§ WHAT TO WORK ON
Across the entries below, the lines containing "will" should be counted and only their number returned.

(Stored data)
--- START ---
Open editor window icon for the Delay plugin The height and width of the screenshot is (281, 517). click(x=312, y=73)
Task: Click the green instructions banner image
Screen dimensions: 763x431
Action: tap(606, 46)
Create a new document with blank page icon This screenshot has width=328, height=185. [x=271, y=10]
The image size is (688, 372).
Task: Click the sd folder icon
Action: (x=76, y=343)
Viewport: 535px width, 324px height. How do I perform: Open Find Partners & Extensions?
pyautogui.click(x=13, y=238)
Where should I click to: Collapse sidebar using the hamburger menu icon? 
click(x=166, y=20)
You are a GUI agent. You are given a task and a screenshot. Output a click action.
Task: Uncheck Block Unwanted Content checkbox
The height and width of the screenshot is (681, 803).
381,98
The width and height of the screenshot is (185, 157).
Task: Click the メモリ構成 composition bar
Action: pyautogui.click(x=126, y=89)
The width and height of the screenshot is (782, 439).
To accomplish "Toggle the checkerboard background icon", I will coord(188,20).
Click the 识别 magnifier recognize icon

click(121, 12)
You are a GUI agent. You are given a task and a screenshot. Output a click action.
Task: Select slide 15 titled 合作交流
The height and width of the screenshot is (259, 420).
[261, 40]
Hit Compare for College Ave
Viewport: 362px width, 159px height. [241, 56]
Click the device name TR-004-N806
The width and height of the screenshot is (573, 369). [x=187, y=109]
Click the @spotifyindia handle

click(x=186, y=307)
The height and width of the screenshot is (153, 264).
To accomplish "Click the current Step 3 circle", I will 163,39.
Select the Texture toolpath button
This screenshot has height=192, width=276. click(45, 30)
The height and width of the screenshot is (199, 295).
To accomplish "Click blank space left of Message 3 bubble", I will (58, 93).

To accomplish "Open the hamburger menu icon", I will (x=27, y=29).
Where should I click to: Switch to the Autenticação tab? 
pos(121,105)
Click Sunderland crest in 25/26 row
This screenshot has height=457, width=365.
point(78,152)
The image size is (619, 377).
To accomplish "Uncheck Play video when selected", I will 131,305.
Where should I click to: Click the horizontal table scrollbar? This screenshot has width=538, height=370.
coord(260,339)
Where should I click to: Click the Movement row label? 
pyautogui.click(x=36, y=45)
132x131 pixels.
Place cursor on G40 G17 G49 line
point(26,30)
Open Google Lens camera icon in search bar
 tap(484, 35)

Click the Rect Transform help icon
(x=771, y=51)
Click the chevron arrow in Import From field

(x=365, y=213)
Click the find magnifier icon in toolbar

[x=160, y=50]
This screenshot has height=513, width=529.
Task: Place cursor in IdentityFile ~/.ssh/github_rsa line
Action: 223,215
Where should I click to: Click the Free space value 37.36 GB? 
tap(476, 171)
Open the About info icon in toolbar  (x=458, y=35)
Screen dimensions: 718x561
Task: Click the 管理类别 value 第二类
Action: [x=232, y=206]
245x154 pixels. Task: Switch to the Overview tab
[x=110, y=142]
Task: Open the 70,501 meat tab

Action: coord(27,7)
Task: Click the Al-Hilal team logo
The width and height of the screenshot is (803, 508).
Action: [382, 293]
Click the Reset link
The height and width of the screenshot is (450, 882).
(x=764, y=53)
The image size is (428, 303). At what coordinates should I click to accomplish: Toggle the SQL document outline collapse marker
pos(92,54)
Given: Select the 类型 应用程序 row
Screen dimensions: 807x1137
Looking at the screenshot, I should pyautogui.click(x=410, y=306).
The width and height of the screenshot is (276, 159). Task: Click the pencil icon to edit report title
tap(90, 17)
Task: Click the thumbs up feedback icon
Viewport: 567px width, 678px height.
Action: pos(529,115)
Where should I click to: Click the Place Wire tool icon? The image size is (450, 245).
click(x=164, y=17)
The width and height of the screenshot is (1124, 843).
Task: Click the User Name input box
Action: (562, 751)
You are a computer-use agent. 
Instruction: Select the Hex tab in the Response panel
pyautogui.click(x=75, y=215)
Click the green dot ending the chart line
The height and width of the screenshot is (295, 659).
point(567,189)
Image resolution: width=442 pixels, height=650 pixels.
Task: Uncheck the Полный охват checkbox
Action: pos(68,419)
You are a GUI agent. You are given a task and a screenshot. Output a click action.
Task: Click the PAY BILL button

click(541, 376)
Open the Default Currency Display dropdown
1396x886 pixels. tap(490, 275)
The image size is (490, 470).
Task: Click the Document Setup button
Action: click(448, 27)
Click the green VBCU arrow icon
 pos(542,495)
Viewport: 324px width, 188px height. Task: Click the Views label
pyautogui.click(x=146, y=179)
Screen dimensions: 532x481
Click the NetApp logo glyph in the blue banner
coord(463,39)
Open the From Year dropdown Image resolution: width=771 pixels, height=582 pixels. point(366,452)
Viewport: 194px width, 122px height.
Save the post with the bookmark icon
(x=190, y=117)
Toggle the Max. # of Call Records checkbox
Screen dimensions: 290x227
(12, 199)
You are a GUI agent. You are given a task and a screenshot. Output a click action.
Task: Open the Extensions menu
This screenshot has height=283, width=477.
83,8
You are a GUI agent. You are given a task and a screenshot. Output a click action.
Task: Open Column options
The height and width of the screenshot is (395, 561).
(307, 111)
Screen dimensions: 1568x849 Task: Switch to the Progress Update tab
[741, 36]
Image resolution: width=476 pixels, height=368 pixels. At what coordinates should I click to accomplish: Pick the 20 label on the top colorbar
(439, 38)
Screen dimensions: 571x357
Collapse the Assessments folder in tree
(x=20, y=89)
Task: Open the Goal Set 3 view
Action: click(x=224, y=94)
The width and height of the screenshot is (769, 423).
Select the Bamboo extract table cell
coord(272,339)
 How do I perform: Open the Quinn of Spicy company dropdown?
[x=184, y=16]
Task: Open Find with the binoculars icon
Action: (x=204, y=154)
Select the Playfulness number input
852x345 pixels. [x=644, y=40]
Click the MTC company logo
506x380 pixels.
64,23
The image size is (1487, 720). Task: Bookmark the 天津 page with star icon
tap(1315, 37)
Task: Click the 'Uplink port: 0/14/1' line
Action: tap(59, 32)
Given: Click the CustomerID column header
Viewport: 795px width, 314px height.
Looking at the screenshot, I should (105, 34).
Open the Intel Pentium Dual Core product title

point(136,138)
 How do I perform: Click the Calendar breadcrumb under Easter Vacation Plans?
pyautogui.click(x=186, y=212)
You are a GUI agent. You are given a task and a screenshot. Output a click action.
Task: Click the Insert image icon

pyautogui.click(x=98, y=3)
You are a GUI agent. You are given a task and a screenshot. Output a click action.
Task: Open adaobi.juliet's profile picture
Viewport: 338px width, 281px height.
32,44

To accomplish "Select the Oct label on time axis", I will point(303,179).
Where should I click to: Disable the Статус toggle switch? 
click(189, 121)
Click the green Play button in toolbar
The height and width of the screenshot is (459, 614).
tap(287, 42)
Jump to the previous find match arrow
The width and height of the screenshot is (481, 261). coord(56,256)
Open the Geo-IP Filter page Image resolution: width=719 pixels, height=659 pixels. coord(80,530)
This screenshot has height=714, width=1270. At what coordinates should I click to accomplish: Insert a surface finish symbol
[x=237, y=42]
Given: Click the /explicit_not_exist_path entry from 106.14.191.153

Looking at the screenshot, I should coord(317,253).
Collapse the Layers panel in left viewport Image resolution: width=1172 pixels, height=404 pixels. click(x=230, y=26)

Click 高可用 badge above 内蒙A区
--- END ---
§ TASK SOLUTION
6